[[ DATASET, beginning ]]

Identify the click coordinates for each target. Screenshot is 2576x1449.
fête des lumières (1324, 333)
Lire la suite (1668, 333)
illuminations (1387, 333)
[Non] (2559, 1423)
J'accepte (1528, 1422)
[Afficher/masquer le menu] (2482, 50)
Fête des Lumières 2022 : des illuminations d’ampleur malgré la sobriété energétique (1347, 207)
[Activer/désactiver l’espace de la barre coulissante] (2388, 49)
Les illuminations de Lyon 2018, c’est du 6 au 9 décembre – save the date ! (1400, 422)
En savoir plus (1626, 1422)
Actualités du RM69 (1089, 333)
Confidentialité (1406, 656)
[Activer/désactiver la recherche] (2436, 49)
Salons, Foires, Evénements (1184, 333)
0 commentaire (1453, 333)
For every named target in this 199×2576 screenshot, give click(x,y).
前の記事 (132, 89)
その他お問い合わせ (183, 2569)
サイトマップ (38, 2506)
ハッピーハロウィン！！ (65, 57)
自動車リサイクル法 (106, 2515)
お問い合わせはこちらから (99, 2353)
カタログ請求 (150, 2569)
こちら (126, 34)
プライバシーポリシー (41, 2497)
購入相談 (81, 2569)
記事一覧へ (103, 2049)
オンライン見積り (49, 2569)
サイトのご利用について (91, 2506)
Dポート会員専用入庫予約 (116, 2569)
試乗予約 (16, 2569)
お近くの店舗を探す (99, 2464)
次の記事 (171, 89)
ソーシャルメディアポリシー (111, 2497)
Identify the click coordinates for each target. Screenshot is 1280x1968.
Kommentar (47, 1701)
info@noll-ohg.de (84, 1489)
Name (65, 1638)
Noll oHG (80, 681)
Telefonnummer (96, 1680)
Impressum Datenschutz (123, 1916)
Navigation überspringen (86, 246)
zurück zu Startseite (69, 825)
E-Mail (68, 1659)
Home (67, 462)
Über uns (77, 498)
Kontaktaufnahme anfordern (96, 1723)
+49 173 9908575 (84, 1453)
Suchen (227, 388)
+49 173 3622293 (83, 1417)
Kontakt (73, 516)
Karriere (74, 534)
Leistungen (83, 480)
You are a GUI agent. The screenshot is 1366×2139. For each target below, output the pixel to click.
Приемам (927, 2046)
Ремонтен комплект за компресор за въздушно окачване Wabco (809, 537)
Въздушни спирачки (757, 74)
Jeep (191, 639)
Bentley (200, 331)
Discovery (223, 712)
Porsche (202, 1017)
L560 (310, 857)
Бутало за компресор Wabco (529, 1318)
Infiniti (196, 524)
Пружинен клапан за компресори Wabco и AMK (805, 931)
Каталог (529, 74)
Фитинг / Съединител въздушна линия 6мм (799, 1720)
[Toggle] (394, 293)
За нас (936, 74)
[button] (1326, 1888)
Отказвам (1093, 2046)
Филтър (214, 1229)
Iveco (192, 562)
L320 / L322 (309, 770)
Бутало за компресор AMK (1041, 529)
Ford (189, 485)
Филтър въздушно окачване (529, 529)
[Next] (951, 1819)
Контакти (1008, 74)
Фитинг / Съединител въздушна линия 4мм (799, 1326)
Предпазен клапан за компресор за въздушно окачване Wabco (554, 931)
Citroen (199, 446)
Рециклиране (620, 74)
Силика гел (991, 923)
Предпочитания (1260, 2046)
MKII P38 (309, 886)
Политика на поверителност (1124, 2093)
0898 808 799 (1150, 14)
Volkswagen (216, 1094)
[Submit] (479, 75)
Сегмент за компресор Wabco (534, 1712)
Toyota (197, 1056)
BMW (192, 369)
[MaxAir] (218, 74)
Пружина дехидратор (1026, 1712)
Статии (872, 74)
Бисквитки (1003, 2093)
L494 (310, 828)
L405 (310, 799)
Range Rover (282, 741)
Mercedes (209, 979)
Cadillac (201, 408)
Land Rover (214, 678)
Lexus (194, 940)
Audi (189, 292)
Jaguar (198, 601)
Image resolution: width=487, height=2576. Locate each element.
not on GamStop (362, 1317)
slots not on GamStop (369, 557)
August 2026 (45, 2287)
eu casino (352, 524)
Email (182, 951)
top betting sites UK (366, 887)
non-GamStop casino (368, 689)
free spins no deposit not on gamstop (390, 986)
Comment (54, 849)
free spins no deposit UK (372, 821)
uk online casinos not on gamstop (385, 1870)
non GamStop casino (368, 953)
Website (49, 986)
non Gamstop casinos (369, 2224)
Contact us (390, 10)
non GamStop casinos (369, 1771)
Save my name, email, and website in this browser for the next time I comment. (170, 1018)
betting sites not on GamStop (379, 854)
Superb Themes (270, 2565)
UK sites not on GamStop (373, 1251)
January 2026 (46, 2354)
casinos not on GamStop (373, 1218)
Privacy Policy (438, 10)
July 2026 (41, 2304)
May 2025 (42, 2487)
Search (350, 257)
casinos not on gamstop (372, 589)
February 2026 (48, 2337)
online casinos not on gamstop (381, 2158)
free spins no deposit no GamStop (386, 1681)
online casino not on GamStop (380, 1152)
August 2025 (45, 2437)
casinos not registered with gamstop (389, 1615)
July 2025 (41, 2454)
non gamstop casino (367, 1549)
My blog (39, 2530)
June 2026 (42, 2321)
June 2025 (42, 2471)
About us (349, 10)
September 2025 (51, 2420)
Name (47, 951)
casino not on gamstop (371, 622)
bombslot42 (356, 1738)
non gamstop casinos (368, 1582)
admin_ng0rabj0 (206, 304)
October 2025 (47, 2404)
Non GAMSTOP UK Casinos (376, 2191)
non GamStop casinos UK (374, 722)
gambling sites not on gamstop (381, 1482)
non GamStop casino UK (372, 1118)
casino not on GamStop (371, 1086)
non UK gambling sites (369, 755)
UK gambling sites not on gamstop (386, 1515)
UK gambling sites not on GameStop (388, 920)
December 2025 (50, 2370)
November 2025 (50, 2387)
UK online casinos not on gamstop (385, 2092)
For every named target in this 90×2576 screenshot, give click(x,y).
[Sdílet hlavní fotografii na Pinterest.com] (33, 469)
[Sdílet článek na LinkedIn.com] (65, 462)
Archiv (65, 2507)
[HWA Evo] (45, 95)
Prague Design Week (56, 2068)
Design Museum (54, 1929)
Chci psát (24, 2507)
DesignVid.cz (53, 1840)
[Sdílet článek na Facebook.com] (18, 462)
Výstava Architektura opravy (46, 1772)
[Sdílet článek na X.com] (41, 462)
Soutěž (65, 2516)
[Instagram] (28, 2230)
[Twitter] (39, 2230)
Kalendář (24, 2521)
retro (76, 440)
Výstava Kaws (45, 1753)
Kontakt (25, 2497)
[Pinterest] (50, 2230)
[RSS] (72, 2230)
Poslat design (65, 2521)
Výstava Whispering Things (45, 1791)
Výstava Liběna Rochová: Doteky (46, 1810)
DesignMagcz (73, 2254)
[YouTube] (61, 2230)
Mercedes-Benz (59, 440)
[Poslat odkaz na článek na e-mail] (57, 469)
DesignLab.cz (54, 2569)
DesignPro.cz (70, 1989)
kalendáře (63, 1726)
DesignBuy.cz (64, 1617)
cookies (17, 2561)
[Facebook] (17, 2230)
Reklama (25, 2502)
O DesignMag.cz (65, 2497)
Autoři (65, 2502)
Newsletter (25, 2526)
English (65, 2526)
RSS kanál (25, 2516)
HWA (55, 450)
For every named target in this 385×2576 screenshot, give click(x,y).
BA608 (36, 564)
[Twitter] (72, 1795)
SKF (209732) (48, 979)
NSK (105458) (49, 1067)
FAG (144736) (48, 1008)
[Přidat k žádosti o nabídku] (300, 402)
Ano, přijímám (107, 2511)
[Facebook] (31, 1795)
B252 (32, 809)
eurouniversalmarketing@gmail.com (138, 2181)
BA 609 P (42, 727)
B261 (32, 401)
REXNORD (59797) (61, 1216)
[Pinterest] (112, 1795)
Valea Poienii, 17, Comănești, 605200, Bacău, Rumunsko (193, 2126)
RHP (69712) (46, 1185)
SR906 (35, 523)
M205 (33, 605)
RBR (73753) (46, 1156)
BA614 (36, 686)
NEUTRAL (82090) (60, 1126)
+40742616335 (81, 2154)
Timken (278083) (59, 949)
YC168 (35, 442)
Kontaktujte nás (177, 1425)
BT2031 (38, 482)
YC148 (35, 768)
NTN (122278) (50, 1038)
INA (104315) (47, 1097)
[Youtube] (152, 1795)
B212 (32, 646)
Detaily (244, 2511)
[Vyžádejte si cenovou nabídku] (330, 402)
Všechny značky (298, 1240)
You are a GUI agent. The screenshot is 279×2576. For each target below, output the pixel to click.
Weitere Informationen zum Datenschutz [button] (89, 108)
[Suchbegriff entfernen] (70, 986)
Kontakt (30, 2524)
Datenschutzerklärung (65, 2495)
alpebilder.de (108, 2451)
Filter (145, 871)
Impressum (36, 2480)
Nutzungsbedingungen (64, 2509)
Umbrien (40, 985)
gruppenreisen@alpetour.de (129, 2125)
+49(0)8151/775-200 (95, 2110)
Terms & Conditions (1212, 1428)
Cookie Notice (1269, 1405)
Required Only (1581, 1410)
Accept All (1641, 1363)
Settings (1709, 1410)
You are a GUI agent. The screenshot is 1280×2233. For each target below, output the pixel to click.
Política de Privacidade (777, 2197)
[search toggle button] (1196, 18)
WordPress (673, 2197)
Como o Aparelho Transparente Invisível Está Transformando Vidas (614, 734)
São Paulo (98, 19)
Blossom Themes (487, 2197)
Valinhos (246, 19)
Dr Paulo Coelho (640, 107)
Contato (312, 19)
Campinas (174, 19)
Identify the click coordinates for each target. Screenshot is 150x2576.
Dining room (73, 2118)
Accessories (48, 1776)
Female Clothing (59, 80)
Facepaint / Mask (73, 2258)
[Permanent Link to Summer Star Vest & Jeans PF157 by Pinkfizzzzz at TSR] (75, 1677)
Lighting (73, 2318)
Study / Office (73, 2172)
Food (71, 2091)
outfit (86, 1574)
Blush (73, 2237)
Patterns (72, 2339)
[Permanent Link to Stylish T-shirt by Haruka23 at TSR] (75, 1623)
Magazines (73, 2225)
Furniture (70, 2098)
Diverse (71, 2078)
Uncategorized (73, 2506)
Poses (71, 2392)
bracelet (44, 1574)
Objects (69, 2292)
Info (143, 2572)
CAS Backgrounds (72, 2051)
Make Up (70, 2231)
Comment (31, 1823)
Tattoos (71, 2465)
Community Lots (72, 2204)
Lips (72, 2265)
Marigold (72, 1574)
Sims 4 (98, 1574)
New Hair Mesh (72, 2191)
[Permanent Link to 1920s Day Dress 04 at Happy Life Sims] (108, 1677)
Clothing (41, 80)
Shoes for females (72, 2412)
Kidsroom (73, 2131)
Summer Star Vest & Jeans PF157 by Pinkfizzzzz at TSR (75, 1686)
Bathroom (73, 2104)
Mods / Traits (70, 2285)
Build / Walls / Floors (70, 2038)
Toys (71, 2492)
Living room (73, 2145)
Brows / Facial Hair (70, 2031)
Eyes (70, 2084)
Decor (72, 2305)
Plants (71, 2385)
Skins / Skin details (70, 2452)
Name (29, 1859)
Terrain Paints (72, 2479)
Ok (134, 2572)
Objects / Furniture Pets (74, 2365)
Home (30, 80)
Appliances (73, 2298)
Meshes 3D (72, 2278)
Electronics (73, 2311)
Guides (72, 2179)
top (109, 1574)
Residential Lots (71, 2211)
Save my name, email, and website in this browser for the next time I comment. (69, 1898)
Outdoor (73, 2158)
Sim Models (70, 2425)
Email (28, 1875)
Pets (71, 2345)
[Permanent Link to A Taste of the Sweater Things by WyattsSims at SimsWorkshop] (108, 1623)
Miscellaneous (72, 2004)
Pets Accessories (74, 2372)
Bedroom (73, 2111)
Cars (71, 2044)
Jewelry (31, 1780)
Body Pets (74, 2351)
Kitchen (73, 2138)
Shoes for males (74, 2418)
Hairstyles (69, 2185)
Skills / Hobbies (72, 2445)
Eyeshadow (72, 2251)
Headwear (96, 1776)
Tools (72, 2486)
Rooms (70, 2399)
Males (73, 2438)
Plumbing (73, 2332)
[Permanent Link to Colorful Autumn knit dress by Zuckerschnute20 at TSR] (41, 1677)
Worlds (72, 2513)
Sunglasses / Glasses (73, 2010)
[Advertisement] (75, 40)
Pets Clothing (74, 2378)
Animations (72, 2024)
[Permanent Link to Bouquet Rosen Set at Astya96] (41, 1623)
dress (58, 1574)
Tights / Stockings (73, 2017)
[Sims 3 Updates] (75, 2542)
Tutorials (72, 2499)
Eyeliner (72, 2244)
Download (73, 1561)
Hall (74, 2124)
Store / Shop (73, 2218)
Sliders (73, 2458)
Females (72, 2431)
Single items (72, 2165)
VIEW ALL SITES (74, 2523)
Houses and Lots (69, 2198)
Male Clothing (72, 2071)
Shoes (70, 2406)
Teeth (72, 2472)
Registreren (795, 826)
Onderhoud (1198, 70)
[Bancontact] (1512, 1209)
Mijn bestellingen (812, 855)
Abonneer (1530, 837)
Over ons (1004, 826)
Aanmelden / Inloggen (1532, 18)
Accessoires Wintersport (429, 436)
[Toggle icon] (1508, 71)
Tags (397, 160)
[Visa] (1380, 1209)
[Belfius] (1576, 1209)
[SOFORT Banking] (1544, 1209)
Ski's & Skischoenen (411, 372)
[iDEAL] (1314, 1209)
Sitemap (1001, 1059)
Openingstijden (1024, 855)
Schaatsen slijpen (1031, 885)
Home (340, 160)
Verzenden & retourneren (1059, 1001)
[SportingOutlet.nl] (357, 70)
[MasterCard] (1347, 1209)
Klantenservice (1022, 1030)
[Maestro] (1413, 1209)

[[ DATASET, end ]]

Write out, from the lines above, only those from the line with "Kontakt (25, 2497)" to the line with "NEUTRAL (82090) (60, 1126)", exactly as given, including the first and the last.

FINISHED TASK:
Kontakt (25, 2497)
[Pinterest] (50, 2230)
[RSS] (72, 2230)
Poslat design (65, 2521)
Výstava Whispering Things (45, 1791)
Výstava Liběna Rochová: Doteky (46, 1810)
DesignMagcz (73, 2254)
[YouTube] (61, 2230)
Mercedes-Benz (59, 440)
[Poslat odkaz na článek na e-mail] (57, 469)
DesignLab.cz (54, 2569)
DesignPro.cz (70, 1989)
kalendáře (63, 1726)
DesignBuy.cz (64, 1617)
cookies (17, 2561)
[Facebook] (17, 2230)
Reklama (25, 2502)
O DesignMag.cz (65, 2497)
Autoři (65, 2502)
Newsletter (25, 2526)
English (65, 2526)
RSS kanál (25, 2516)
HWA (55, 450)
For every named target in this 385×2576 screenshot, give click(x,y).
BA608 (36, 564)
[Twitter] (72, 1795)
SKF (209732) (48, 979)
NSK (105458) (49, 1067)
FAG (144736) (48, 1008)
[Přidat k žádosti o nabídku] (300, 402)
Ano, přijímám (107, 2511)
[Facebook] (31, 1795)
B252 (32, 809)
eurouniversalmarketing@gmail.com (138, 2181)
BA 609 P (42, 727)
B261 (32, 401)
REXNORD (59797) (61, 1216)
[Pinterest] (112, 1795)
Valea Poienii, 17, Comănești, 605200, Bacău, Rumunsko (193, 2126)
RHP (69712) (46, 1185)
SR906 (35, 523)
M205 (33, 605)
RBR (73753) (46, 1156)
BA614 (36, 686)
NEUTRAL (82090) (60, 1126)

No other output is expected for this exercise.